(Stored items)

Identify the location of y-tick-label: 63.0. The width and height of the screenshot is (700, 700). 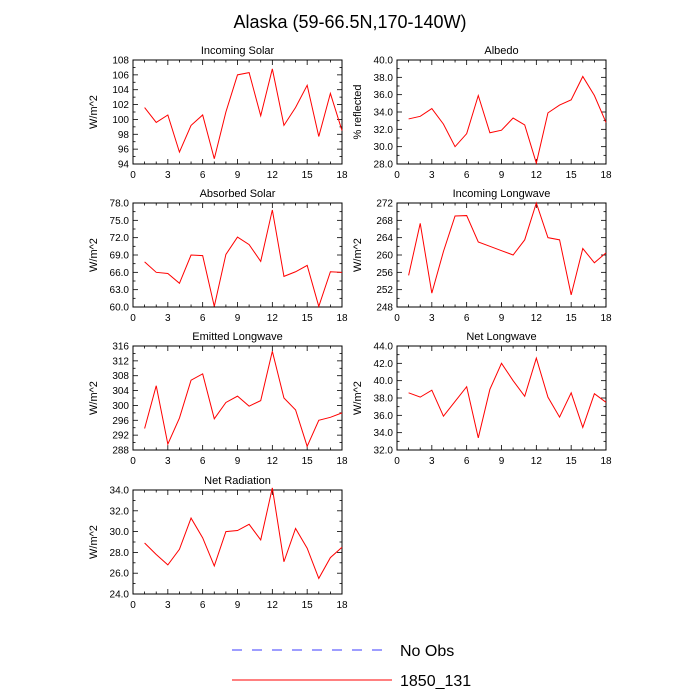
(120, 290).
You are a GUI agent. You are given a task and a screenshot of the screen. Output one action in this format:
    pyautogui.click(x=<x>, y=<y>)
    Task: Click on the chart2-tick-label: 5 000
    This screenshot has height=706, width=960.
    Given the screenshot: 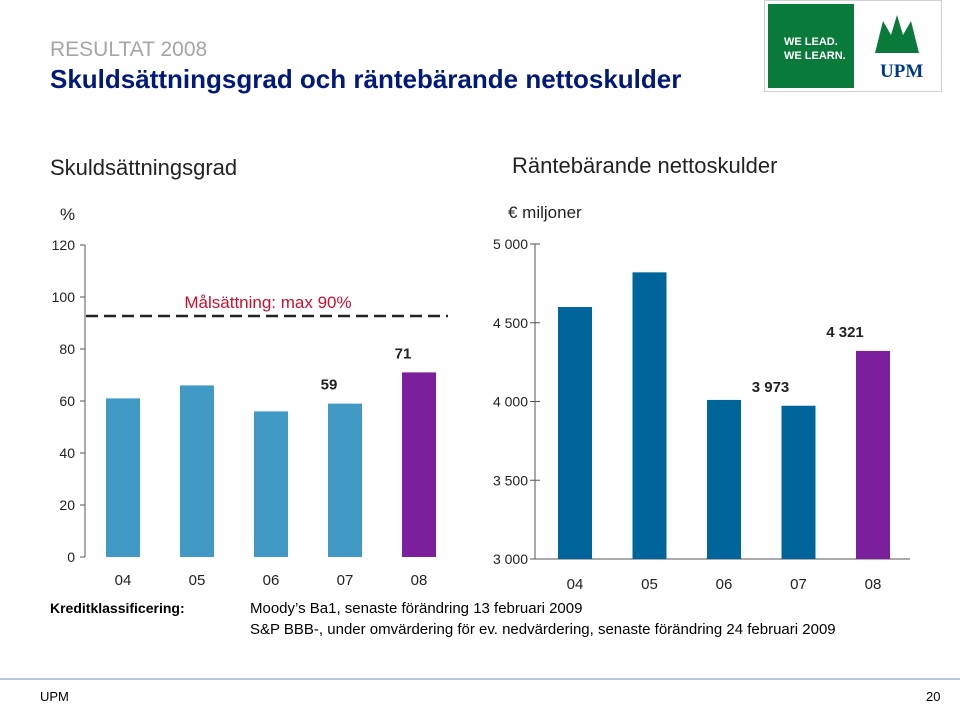 What is the action you would take?
    pyautogui.click(x=510, y=244)
    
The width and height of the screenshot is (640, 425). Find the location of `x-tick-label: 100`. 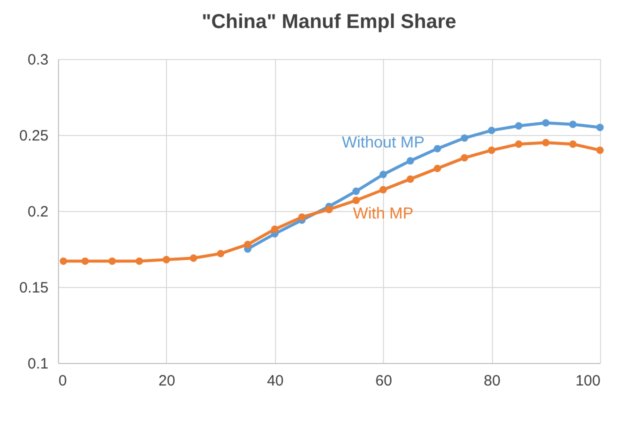

x-tick-label: 100 is located at coordinates (588, 381).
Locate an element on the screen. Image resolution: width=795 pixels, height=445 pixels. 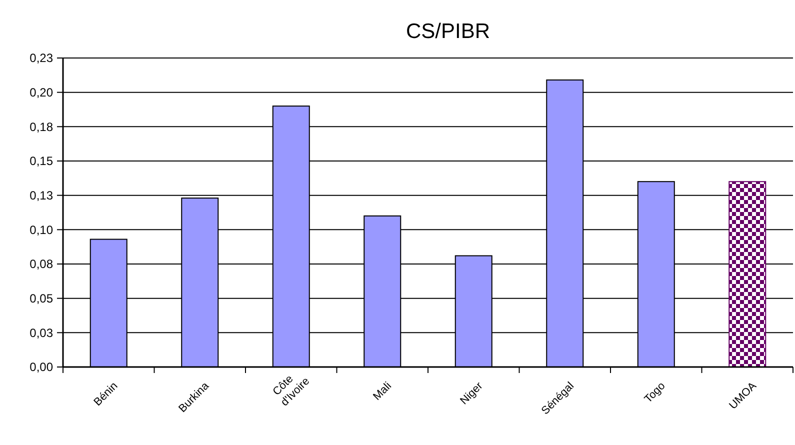
y-tick-label: 0,03 is located at coordinates (42, 333).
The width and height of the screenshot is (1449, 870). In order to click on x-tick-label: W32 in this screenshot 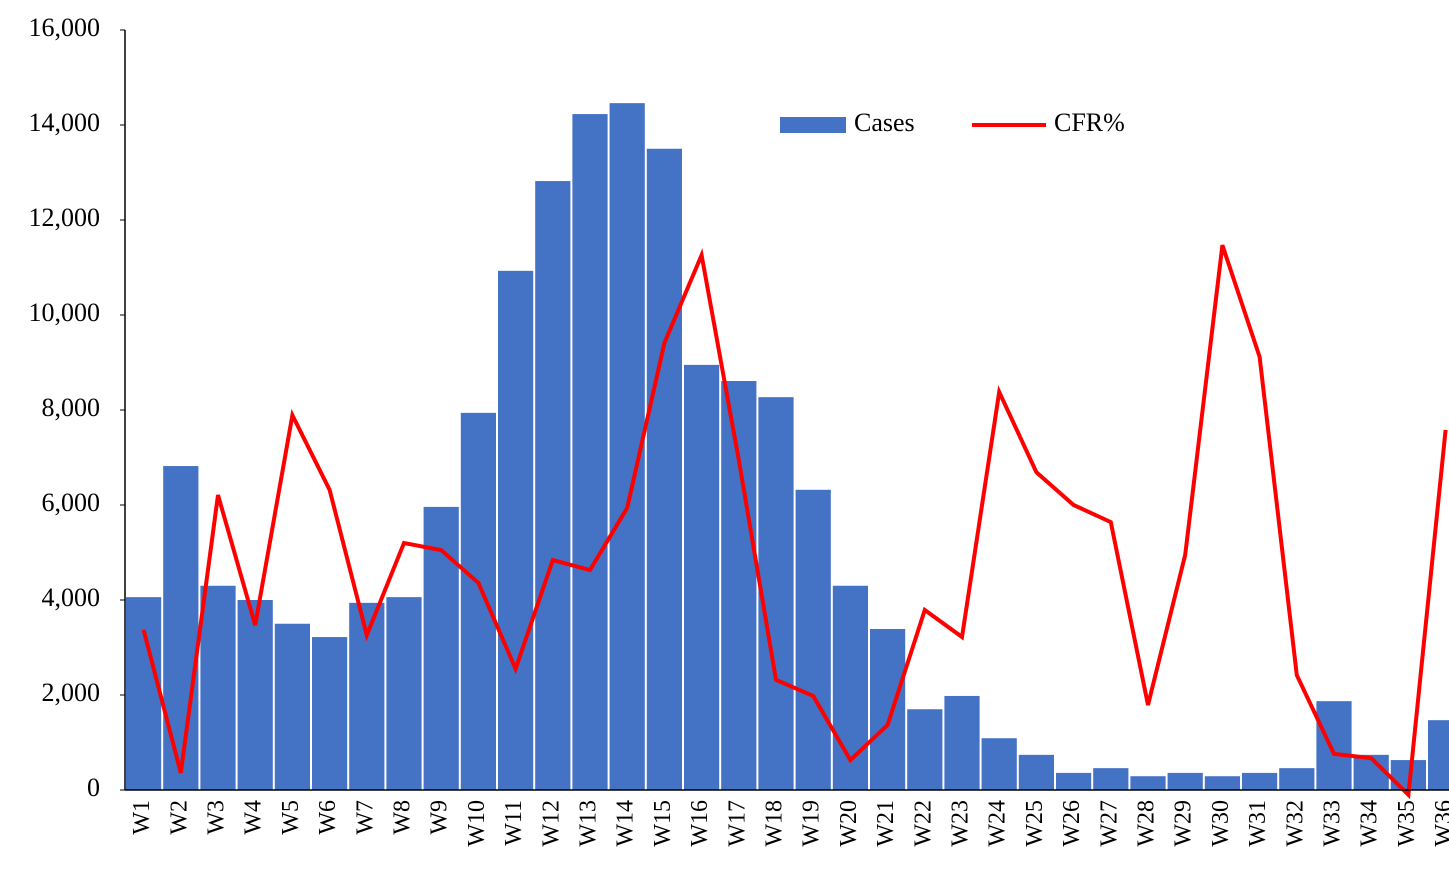, I will do `click(1295, 824)`.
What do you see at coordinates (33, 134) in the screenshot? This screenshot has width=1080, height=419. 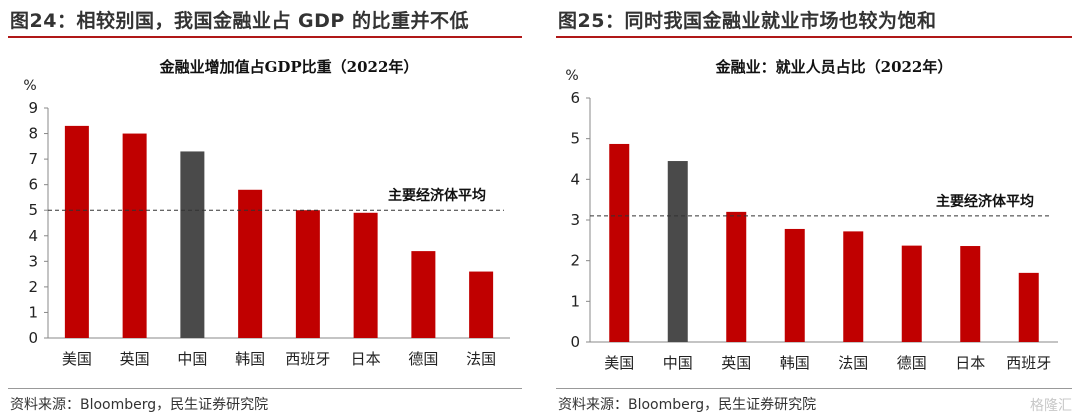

**ASSIGNMENT**
Copy out the records word for word, from the very beginning down to and including the line that contains "(120, 290).". Leave the pictures out of your copy.

**YOUR SOLUTION**
Identify the location of y-tick-label: 63.0. The width and height of the screenshot is (700, 700). 
(120, 290).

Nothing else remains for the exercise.